There's something to be said to having a variety of friends - not as check-mark tokens but as reminders that humanity doesn't look like you.

Twisted Ovaries said...

I agree to some extent with what Rachel said in her comment/questions-in some cases, different approaches are needed. I thought that was very level-headed and I agree.

It seems like every post I follow in the hyper-links uses the term "Shut the fuck up." It's a tough fight. It's like Christmas for the swear words.

thegirlfrommarz said...

Sorry about the swearing at my post, Twisted Ovaries - I don't usually use swear words (I don't really know why - some dimly perceived idea that "formal" writing doesn't include swearing at your audience), but because I quoted Chris Clarke, I wanted to echo the phrase from his post. Hence the f-word.

Thanks for linking to my post, Ilyka - lovin' your work!

On your main point, there's a line than can be drawn between people who think of other people as equally valid human beings and people who think of other people as objects or cardboard cut-outs, and that seems to cut right across political affiliation.

Chris said...

Oh, so now I'm a bad influence. Great.

magniloquence said...

I agree to some extent with what Rachel said in her comment/questions-in some cases, different approaches are needed. I thought that was very level-headed and I agree.

It seems like every post I follow in the hyper-links uses the term "Shut the fuck up." It's a tough fight. It's like Christmas for the swear words.


Different approaches are good, of course. I think (and please correct me if I'm wrong!) what Ilyka was reacting most strongly to in the comment thread wasn't the idea of tailoring one's approach to a situation, but rather the way that a lot of that advice tends to come across as "what you should do" (which has all these 'forever and only' connotations attached to it).

That actually seems to be a similar statement to youur second bit... that the "Shut the fuck up" theme isn't the right approach for you, or isn't an approach that you think will win people over. That's an acceptable criticism.

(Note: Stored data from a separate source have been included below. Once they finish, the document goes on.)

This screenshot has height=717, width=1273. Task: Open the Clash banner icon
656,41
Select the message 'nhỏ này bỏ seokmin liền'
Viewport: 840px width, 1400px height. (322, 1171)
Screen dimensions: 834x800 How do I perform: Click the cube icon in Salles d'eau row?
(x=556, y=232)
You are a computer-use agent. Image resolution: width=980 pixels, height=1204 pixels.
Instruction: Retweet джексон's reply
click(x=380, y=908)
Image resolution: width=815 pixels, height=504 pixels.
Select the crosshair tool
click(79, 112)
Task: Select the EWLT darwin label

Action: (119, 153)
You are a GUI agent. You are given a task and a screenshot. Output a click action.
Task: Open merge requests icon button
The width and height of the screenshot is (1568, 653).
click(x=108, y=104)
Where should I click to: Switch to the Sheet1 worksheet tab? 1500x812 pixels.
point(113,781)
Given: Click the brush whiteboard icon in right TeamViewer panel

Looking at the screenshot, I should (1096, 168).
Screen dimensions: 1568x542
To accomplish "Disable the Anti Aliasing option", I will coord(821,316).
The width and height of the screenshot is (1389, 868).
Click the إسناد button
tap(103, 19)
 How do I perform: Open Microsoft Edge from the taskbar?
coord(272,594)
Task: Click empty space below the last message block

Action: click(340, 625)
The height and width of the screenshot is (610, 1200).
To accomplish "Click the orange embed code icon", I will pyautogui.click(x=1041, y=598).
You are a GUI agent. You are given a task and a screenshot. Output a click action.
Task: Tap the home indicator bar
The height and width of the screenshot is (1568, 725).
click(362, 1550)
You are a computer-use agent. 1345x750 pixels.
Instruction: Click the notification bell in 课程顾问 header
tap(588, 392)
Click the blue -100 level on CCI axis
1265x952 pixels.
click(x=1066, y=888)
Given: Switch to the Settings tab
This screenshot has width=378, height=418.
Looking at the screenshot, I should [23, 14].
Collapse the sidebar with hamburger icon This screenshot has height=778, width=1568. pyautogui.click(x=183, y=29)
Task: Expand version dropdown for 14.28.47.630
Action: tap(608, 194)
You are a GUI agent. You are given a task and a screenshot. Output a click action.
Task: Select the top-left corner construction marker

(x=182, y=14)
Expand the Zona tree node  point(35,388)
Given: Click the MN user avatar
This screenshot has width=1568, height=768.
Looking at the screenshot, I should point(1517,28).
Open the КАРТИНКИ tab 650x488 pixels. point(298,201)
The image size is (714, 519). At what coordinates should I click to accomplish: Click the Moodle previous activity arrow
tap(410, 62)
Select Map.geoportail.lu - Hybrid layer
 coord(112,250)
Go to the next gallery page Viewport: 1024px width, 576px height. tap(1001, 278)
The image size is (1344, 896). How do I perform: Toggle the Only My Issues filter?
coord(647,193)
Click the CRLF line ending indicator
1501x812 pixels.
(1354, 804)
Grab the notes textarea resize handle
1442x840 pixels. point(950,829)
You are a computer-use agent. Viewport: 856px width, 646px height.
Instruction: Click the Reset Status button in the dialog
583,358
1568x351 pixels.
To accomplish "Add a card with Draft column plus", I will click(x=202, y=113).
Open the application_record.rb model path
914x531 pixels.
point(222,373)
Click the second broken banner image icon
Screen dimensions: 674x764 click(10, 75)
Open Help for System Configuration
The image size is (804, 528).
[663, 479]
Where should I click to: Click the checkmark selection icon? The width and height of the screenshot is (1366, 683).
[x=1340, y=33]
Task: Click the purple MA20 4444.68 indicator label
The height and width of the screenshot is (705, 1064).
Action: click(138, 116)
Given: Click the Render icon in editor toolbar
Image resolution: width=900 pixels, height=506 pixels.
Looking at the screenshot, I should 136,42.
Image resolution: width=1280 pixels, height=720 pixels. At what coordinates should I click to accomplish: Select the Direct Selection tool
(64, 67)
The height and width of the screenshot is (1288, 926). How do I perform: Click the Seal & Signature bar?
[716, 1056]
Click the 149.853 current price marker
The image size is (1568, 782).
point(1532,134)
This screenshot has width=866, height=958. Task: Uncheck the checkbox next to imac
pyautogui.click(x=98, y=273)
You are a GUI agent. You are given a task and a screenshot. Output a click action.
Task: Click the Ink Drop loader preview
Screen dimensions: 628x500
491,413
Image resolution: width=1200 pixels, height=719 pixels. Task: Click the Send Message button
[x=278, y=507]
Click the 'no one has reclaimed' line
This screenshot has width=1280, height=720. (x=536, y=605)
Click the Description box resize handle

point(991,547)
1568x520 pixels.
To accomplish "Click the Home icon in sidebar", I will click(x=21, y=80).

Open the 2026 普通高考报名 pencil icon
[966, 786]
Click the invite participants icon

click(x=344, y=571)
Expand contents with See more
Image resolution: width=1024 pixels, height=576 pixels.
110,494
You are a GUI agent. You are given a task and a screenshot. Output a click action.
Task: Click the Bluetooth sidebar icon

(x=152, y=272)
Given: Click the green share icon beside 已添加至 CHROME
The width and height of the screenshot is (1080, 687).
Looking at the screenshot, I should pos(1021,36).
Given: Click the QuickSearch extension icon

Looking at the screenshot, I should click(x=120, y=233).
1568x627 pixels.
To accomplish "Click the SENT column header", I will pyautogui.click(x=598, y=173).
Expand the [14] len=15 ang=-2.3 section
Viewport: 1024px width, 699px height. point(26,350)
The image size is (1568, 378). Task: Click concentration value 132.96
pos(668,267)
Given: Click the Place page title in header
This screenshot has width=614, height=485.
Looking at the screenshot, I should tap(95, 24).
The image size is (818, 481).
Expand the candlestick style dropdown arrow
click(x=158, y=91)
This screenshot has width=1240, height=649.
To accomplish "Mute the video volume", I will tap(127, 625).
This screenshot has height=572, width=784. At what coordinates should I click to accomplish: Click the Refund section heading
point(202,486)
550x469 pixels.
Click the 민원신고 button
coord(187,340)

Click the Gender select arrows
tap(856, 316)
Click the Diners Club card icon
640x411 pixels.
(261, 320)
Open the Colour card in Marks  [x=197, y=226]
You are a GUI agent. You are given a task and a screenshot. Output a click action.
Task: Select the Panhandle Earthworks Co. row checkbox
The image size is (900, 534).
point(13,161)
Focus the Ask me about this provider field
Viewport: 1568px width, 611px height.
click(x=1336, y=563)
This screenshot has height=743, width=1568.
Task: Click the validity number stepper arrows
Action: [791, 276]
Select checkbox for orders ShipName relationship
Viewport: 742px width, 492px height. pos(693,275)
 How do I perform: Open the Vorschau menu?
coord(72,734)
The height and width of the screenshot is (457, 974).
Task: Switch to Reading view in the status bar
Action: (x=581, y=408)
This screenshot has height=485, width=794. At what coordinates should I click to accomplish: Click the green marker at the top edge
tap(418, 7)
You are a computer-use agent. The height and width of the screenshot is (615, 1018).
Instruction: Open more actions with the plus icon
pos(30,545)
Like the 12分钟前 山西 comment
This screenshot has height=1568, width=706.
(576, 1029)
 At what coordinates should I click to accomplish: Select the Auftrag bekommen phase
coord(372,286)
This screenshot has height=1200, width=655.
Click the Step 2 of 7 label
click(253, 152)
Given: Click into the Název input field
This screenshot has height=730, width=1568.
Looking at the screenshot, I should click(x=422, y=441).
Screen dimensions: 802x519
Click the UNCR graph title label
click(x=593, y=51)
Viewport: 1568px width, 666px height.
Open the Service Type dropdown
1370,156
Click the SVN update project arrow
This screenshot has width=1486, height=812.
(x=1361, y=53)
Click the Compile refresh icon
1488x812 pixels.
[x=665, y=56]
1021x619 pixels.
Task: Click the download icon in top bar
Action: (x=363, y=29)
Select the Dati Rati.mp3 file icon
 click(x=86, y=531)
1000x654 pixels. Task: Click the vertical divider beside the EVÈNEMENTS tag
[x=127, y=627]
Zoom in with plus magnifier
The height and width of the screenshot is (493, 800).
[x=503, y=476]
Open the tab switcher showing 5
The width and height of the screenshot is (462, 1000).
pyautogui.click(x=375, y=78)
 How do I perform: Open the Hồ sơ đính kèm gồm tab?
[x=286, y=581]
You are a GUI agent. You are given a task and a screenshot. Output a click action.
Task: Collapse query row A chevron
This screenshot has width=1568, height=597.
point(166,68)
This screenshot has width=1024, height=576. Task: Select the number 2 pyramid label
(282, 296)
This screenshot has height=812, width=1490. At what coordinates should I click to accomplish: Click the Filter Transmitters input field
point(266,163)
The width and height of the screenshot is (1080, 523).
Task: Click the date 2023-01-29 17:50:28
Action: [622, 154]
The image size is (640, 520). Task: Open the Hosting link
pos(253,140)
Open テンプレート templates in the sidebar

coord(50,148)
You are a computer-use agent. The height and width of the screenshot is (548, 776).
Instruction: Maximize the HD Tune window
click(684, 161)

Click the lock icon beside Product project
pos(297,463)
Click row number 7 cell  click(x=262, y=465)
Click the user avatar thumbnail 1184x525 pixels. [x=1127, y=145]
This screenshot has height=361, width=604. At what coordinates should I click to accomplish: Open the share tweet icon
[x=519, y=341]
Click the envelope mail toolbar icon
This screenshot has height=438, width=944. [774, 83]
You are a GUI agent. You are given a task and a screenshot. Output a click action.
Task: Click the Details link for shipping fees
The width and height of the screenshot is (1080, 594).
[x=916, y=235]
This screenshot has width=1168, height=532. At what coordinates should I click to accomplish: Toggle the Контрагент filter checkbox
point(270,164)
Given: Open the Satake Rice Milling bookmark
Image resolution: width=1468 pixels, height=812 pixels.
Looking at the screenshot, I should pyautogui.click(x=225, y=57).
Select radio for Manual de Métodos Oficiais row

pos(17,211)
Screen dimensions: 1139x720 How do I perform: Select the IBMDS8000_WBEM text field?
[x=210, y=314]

I think, however (at least in the case of my post, the Girl From Marz's post, and Ilyka's reference), that there's a specificity to that particular theme that is often overlooked. As I was pointing out to someone at my blog (actually two longtime friends/commenters who both expressed that their silence was, in part, due to their desire to follow that directive)... that advice actually comes with some fairly specific qualifiers:

"In short, if you’re interested in quibbling with the data or suggesting alternate interpretations […] and your goal is not to be a flaming asshole, shut the fuck up." - Chris Clarke's original post

That is... the people who need to shut up are the ones who are being jerks. Even if they think they're being dispassionate (which, as he points out elsewhere in the post, they aren't, actually), they really need to just step away from the conversation.

It's not aimed at the people who want to have real conversations. It's not aimed at the people who want to help. It's aimed at the jerks.

And yes, it's not always and forever the right choice, even for the jerks... but it's one of those 'shedding privilege' things. Realizing that even if you share some identity markers with the people getting called out, it's not necessarily about you.

Kali said...

I was just thinking about the "don't identify with the assholes" bit, and I'm wondering if it isn't very simple. To the extent that you identify with the assholes, you are one of the assholes. So, any guy who can read a thread at Twisty's and not get even slightly uncomfortable at the comments about "men"-- that guy does get a Free Feminism Pass, because it's safe to assume he gets it. But the guy who reads a thread about gang rape and can only focus on the fact that women are getting angry-- that guy needs to examine himself.

I know I can't read some of the race discussions without getting uncomfortable at the anger. I'm assuming the very fact of my discomfort is a sign I've got work to do.

OK, this rule probably doesn't work for sociopaths or people who are unusually emotionally dishonest. But those people aren't the ones who are genuinely interested in learning anyway.